It took 36 years for the original Top Gun to get a sequel, but, according to a recent Miles Teller interview with Entertainment Tonight, he and Tom Cruise are already “having some conversations” about making a third movie. Noooo, wait another 36 years! Release that it in 2056, when Tom is 96, Miles is 71, and the next generation of fighter pilots is played by X Æ A-12 Musk, Archie Mountbatten-Windsor, and JaxXx Bieber-Baldwin (that last one doesn’t exist yet, but stay tuned). It’ll end with Maverick crashing his plane into the moon.
ET spoke with Miles yesterday, “when he was one of the celebs to descend on South Lake Tahoe for the American Century Championship presented by American Century Investments” (it’s a golf tournament, which manages to make that sentence even douchier):
“That would be great, but that’s all up to TC,” he said of Tom Cruise, who starred in the 1986 original film and this year’s sequel. “It’s all up to Tom. I’ve been having some conversations with him about it. We’ll see.”
Whether or not Top Gun 3 ends up happening, Teller knows he’s developed a special relationship with Cruise, so much so that Teller “just him a message the other day for his birthday.”
Um, big fucking whoop, I just wrote “Happy Birthday” on a friend’s Facebook, and, not only have I not seen her in a decade, but I also hate her guts. Miles continued to kiss Tom’s ass:
“For him to share Top Gun with me and a lot of these other young actors it’s just been such a wild ride, and it’s still going,” Teller praised of Cruise, who also shared the screen with Jay Ellis, Glen Powell and more in the film.
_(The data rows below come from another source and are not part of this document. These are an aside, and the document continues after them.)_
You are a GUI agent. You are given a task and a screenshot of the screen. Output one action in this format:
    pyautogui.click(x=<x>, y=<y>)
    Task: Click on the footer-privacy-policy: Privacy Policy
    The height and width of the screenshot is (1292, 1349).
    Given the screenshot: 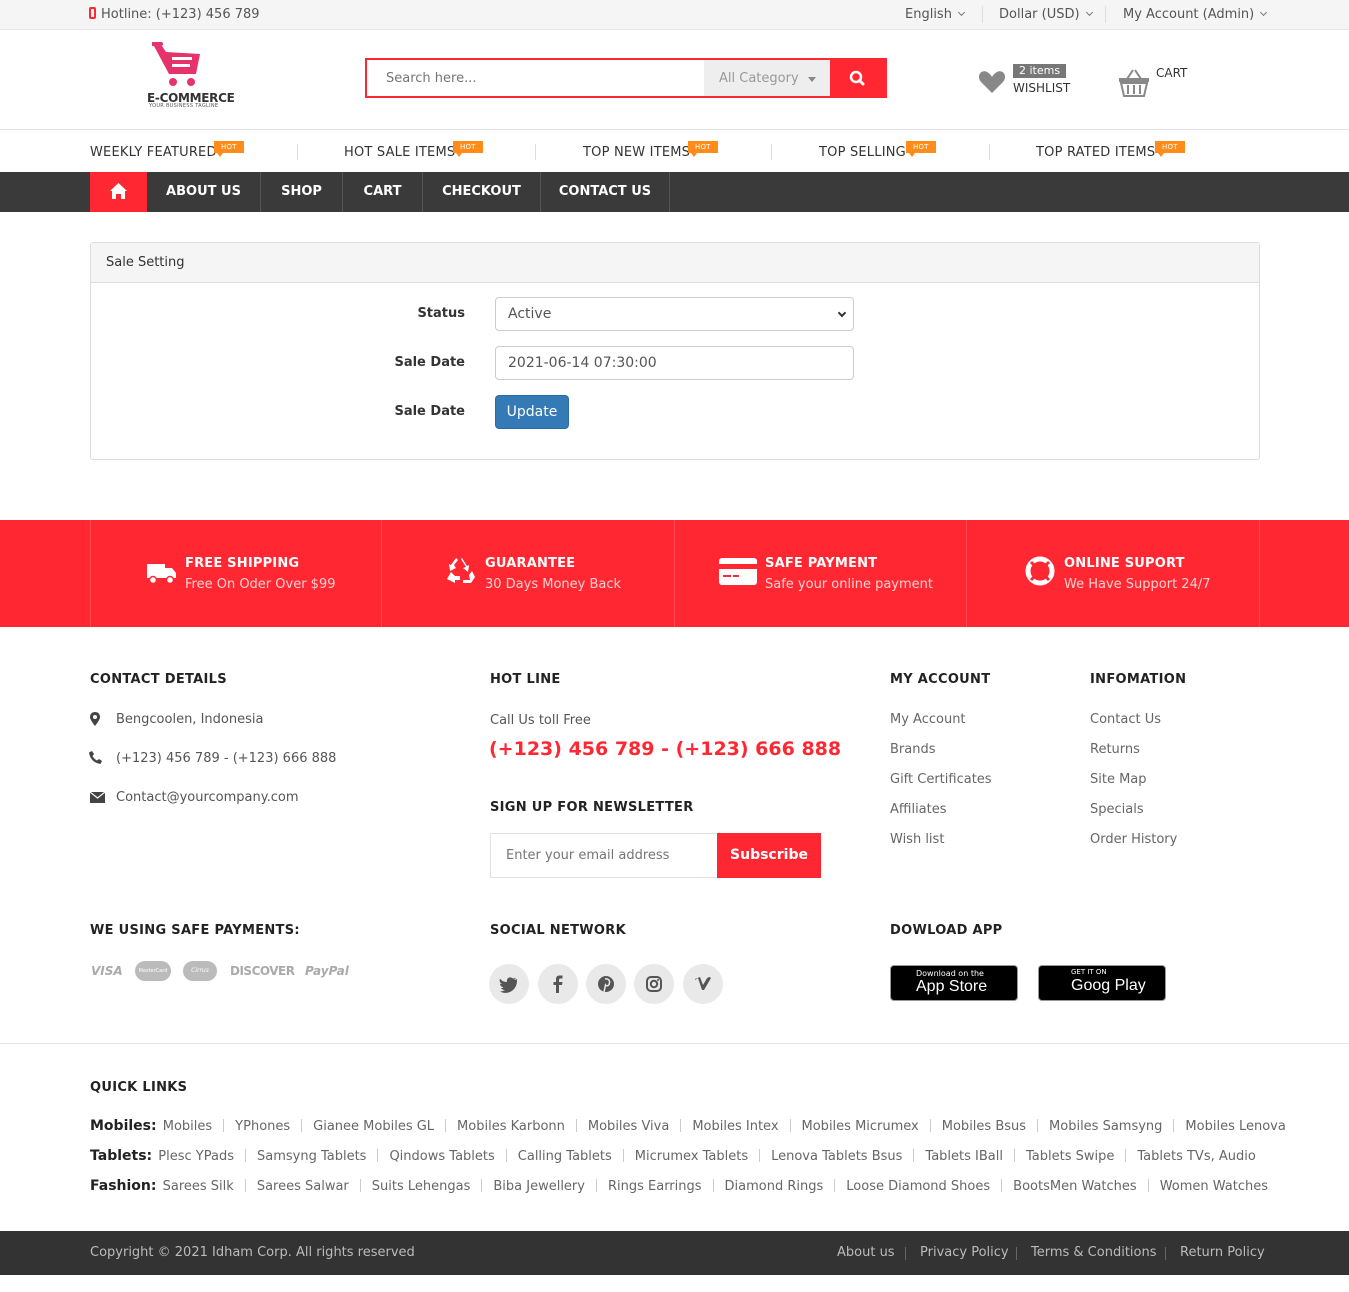 What is the action you would take?
    pyautogui.click(x=964, y=1252)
He also “quips” that he’s expecting a bigger payday for the next film since this is Tom’s biggest movie ever:
One way the Top Gun: Maverick release has been special, is that the film earned Cruise his first-ever $1 billion film. “That’s definitely what my team has been saying for these future negotiations,” Teller quipped while speaking to ET.
If they do make another Top Gun movie, they need to kill off Maverick. I’m unwilling to suspend my disbelief any longer! How can all of Tom Cruise’s characters consistently cheat death? See: franchises like Mission: Impossible, Jack Reacher, and Top Gun. And (usually) when a Tom Cruise character does die, he either comes back to life or his fate is left ambiguous (Edge of Tomorrow, Vanilla Sky). Sigh. I guess when you’re an Operating Thetan Level 8, you’re basically immortal.